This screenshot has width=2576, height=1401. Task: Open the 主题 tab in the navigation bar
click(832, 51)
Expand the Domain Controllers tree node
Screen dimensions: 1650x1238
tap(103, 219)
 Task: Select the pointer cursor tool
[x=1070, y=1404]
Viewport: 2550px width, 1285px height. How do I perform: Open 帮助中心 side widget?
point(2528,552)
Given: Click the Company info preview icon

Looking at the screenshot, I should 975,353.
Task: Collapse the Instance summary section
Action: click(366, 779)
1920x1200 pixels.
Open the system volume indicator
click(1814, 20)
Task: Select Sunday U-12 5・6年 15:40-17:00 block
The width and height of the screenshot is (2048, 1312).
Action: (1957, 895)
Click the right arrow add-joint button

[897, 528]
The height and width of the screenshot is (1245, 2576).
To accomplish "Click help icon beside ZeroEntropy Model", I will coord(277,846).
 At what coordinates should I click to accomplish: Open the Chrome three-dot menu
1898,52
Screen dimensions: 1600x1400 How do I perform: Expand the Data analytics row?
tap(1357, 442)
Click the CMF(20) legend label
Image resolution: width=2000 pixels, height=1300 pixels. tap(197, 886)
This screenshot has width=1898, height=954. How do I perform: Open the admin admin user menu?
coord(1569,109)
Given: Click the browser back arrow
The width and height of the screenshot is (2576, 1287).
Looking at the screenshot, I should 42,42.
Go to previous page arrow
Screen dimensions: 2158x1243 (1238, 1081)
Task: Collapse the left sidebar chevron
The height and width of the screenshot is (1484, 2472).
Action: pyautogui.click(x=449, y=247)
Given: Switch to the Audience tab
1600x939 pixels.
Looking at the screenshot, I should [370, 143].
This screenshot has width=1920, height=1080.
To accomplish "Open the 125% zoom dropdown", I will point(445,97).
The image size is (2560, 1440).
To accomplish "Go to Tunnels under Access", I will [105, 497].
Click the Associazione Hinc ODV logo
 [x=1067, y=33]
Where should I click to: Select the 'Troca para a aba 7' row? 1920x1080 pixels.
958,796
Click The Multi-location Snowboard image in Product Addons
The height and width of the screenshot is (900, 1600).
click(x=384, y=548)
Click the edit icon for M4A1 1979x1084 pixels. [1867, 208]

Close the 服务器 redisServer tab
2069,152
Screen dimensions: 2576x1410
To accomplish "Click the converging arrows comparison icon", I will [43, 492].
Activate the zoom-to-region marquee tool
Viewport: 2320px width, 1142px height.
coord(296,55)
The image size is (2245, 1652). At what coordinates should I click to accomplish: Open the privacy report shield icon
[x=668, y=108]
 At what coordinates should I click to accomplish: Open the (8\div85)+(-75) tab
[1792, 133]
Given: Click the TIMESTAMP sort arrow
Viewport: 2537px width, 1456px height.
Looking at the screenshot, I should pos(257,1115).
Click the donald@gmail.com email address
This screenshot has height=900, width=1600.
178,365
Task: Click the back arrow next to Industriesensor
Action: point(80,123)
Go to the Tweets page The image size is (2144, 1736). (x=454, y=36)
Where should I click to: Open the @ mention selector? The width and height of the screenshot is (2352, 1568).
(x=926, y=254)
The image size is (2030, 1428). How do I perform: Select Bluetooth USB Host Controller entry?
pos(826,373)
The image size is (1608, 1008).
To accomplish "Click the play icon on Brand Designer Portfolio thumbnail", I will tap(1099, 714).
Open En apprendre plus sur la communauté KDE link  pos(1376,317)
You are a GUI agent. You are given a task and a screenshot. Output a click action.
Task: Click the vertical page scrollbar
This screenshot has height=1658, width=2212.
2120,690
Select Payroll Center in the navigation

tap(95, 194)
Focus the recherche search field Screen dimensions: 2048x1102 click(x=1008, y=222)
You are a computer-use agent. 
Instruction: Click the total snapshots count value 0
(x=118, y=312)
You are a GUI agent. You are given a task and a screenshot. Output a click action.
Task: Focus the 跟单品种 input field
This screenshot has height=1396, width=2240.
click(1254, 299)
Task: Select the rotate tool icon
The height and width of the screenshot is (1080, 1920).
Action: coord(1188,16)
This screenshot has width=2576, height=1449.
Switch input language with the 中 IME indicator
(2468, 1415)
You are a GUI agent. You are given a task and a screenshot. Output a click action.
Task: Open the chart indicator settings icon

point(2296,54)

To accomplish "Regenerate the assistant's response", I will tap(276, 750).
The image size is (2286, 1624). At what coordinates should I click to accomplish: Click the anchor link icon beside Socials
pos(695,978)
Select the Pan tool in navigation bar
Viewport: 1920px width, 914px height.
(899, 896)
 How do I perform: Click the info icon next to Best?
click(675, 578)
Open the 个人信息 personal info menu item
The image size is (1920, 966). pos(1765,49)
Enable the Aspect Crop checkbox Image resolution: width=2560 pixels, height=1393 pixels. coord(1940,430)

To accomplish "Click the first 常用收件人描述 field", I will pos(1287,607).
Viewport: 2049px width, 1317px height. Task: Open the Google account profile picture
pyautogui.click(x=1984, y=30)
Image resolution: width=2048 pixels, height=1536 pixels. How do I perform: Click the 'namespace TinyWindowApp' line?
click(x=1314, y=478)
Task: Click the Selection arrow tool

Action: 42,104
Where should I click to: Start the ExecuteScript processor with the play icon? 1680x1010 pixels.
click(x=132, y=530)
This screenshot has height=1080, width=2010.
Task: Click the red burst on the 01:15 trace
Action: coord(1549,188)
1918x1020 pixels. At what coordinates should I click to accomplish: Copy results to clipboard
================
◆ Exercise description: Every entry should be transcribed exactly, with nothing omitted.

◆ Solution for this exercise:
This screenshot has width=2576, height=1401. Task: Open the 主题 tab in the navigation bar
click(832, 51)
Expand the Domain Controllers tree node
Screen dimensions: 1650x1238
tap(103, 219)
 Task: Select the pointer cursor tool
[x=1070, y=1404]
Viewport: 2550px width, 1285px height. How do I perform: Open 帮助中心 side widget?
point(2528,552)
Given: Click the Company info preview icon

Looking at the screenshot, I should 975,353.
Task: Collapse the Instance summary section
Action: click(366, 779)
1920x1200 pixels.
Open the system volume indicator
click(1814, 20)
Task: Select Sunday U-12 5・6年 15:40-17:00 block
The width and height of the screenshot is (2048, 1312).
Action: (1957, 895)
Click the right arrow add-joint button

[897, 528]
The height and width of the screenshot is (1245, 2576).
To accomplish "Click help icon beside ZeroEntropy Model", I will coord(277,846).
 At what coordinates should I click to accomplish: Open the Chrome three-dot menu
1898,52
Screen dimensions: 1600x1400 How do I perform: Expand the Data analytics row?
tap(1357, 442)
Click the CMF(20) legend label
Image resolution: width=2000 pixels, height=1300 pixels. tap(197, 886)
This screenshot has width=1898, height=954. How do I perform: Open the admin admin user menu?
coord(1569,109)
Given: Click the browser back arrow
The width and height of the screenshot is (2576, 1287).
Looking at the screenshot, I should 42,42.
Go to previous page arrow
Screen dimensions: 2158x1243 (1238, 1081)
Task: Collapse the left sidebar chevron
The height and width of the screenshot is (1484, 2472).
Action: pyautogui.click(x=449, y=247)
Given: Switch to the Audience tab
1600x939 pixels.
Looking at the screenshot, I should [370, 143].
This screenshot has width=1920, height=1080.
To accomplish "Open the 125% zoom dropdown", I will point(445,97).
The image size is (2560, 1440).
To accomplish "Go to Tunnels under Access", I will [105, 497].
Click the Associazione Hinc ODV logo
 [x=1067, y=33]
Where should I click to: Select the 'Troca para a aba 7' row? 1920x1080 pixels.
958,796
Click The Multi-location Snowboard image in Product Addons
The height and width of the screenshot is (900, 1600).
click(x=384, y=548)
Click the edit icon for M4A1 1979x1084 pixels. [1867, 208]

Close the 服务器 redisServer tab
2069,152
Screen dimensions: 2576x1410
To accomplish "Click the converging arrows comparison icon", I will [43, 492].
Activate the zoom-to-region marquee tool
Viewport: 2320px width, 1142px height.
coord(296,55)
The image size is (2245, 1652). At what coordinates should I click to accomplish: Open the privacy report shield icon
[x=668, y=108]
 At what coordinates should I click to accomplish: Open the (8\div85)+(-75) tab
[1792, 133]
Given: Click the TIMESTAMP sort arrow
Viewport: 2537px width, 1456px height.
Looking at the screenshot, I should pos(257,1115).
Click the donald@gmail.com email address
This screenshot has height=900, width=1600.
178,365
Task: Click the back arrow next to Industriesensor
Action: point(80,123)
Go to the Tweets page The image size is (2144, 1736). (x=454, y=36)
Where should I click to: Open the @ mention selector? The width and height of the screenshot is (2352, 1568).
(x=926, y=254)
The image size is (2030, 1428). How do I perform: Select Bluetooth USB Host Controller entry?
pos(826,373)
The image size is (1608, 1008).
To accomplish "Click the play icon on Brand Designer Portfolio thumbnail", I will tap(1099, 714).
Open En apprendre plus sur la communauté KDE link  pos(1376,317)
You are a GUI agent. You are given a task and a screenshot. Output a click action.
Task: Click the vertical page scrollbar
This screenshot has height=1658, width=2212.
2120,690
Select Payroll Center in the navigation

tap(95, 194)
Focus the recherche search field Screen dimensions: 2048x1102 click(x=1008, y=222)
You are a computer-use agent. 
Instruction: Click the total snapshots count value 0
(x=118, y=312)
You are a GUI agent. You are given a task and a screenshot. Output a click action.
Task: Focus the 跟单品种 input field
This screenshot has height=1396, width=2240.
click(1254, 299)
Task: Select the rotate tool icon
The height and width of the screenshot is (1080, 1920).
Action: coord(1188,16)
This screenshot has width=2576, height=1449.
Switch input language with the 中 IME indicator
(2468, 1415)
You are a GUI agent. You are given a task and a screenshot. Output a click action.
Task: Open the chart indicator settings icon

point(2296,54)

To accomplish "Regenerate the assistant's response", I will tap(276, 750).
The image size is (2286, 1624). At what coordinates should I click to accomplish: Click the anchor link icon beside Socials
pos(695,978)
Select the Pan tool in navigation bar
Viewport: 1920px width, 914px height.
(899, 896)
 How do I perform: Click the info icon next to Best?
click(675, 578)
Open the 个人信息 personal info menu item
The image size is (1920, 966). pos(1765,49)
Enable the Aspect Crop checkbox Image resolution: width=2560 pixels, height=1393 pixels. coord(1940,430)

To accomplish "Click the first 常用收件人描述 field", I will pos(1287,607).
Viewport: 2049px width, 1317px height. Task: Open the Google account profile picture
pyautogui.click(x=1984, y=30)
Image resolution: width=2048 pixels, height=1536 pixels. How do I perform: Click the 'namespace TinyWindowApp' line?
click(x=1314, y=478)
Task: Click the Selection arrow tool

Action: 42,104
Where should I click to: Start the ExecuteScript processor with the play icon? 1680x1010 pixels.
click(x=132, y=530)
This screenshot has height=1080, width=2010.
Task: Click the red burst on the 01:15 trace
Action: coord(1549,188)
1918x1020 pixels. At what coordinates should I click to accomplish: Copy results to clipboard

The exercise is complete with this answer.